World Bank trims its 2015 growth fore­cast for East Asia

The China Post - - FRONT PAGE -

East Asia’s de­vel­op­ing economies led by China will grow slightly slower this year, with higher U.S. in­ter­est rates and an ap­pre­ci­at­ing U.S. dollar pos­ing fur­ther risks to the re­gion, the World Bank said Mon­day.

In its lat­est fore­casts for the re­gion, the bank said China’s econ­omy should ex­pand by 7.1 per­cent in 2015, slower than the 7.2 per­cent rate pro­jected in Oc­to­ber and down from last year’s 7.4 per­cent growth.

De­vel­op­ing East Asia should grow 6.7 per­cent, eas­ing from 6.9 per­cent in 2014, the World Bank added in the lat­est edi­tion of its East Asia Pa­cific Eco­nomic Up­date.

Un­der the bank’s def­i­ni­tion, De­vel­op­ing East Asia in­cludes 14 coun­tries.

“De­spite slightly slower growth in East Asia, the re­gion will still ac­count for one-third of global growth, twice the com­bined con­tri­bu­tion of all other de­vel­op­ing re­gions,” Axel van Trot­sen­burg, World Bank East Asia and Pa­cific re­gional vice pres­i­dent, said in a state­ment.

Slower growth in China is likely to tem­per the pos­i­tive ef­fects of lower oil prices and a re­cov­ery in de­vel­oped coun­tries, but the bank said economies should take ad­van­tage of the oil price fall to push through fis­cal re­forms aimed at rais­ing rev­enues such as cut­ting fuel sub­si­dies.

“In China, en­gi­neer­ing a grad­ual shift to a more sus­tain­able growth path will con­tinue to pose chal­lenges for pol­i­cy­mak­ers, given real sec­tor weak­nesses and fi­nan­cial sys­tem vul­ner­a­bil­i­ties,” the bank said, adding that re­forms “will de­press ac­tiv­ity in the short term.”

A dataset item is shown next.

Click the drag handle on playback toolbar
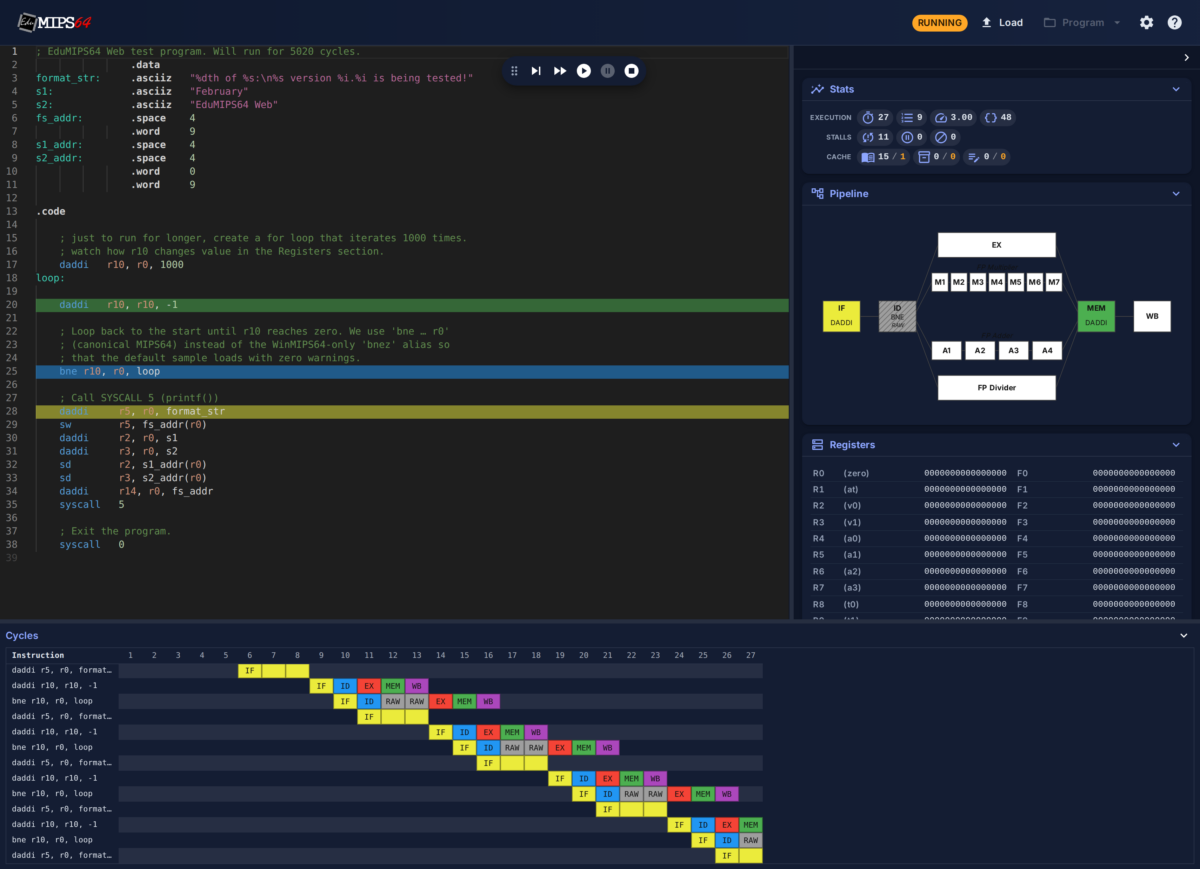Screen dimensions: 1200x869 click(514, 71)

The bank slashed its fore­cast for growth in the Philip­pines to 6.5 per­cent this year from its Oc­to­ber es­ti­mate of 6.7 per­cent, but this is still higher than last year’s 6.1 per­cent ex­pan­sion.

In­done­sia Growth

For In­done­sia, 2015 growth is ex­pected to come in at 5.2 per­cent, slower than the bank’s pre­vi­ous es­ti­mate of 5.6 per­cent but still stronger than last year’s 5.0 per­cent ex­pan­sion.

Thai­land’s econ­omy is likely to mount a strong re­bound and grow at 3.5 per­cent this year from just 0.70 per­cent in 2014 as greater po­lit­i­cal sta­bil­ity perks up con­sumer spend­ing and in­vest­ments.

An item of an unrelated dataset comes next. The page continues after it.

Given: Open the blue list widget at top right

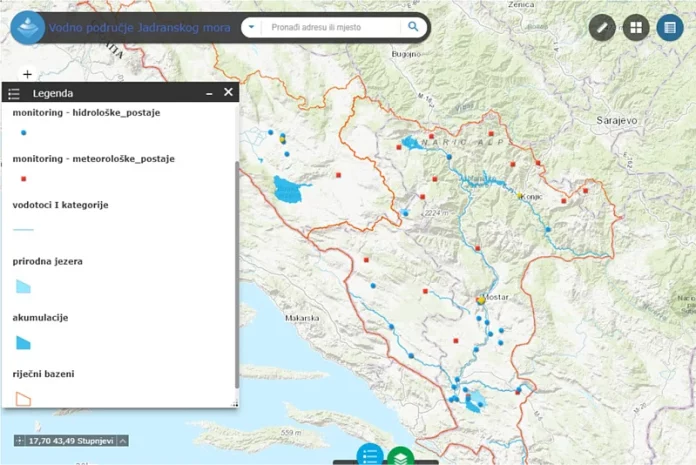Looking at the screenshot, I should pos(670,28).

But the bank said growth for Malaysia -- Southeast Asia’s largest oil ex­porter -- will slow to 4.7 per­cent from 6.0 per­cent last year as the coun­try feels the pinch from de­pressed crude prices, while a goods and ser­vices tax im­ple­mented this month will af­fect con­sump­tion.

Malaysian growth will pick up to 5.0 per­cent in 2016, it said.

“East Asia Pa­cific has thrived de­spite an un­steady global re­cov­ery from the fi­nan­cial cri­sis, but many risks re­main for the re­gion both in the short and long run,” said the bank’s chief econ­o­mist Sud­hir Shetty.

Among the risks is a down­turn in the eu­ro­zone and Ja­pan, two of the re­gion’s top ex­port mar­kets, the bank said.

It also warned that higher U.S. in­ter­est rates and an ap­pre­ci­at­ing dollar “could raise bor­row­ing costs, gen­er­ate fi­nan­cial volatil­ity and re­duce cap­i­tal flows” to the re­gion.

The Fed­eral Re­serve is split on when to raise ul­tra-low U.S. in­ter­est rates, with tim­ing sce­nar­ios rang­ing from June this year to some­time in 2016, ac­cord­ing to min­utes of its last pol­icy meet­ing re­leased last week.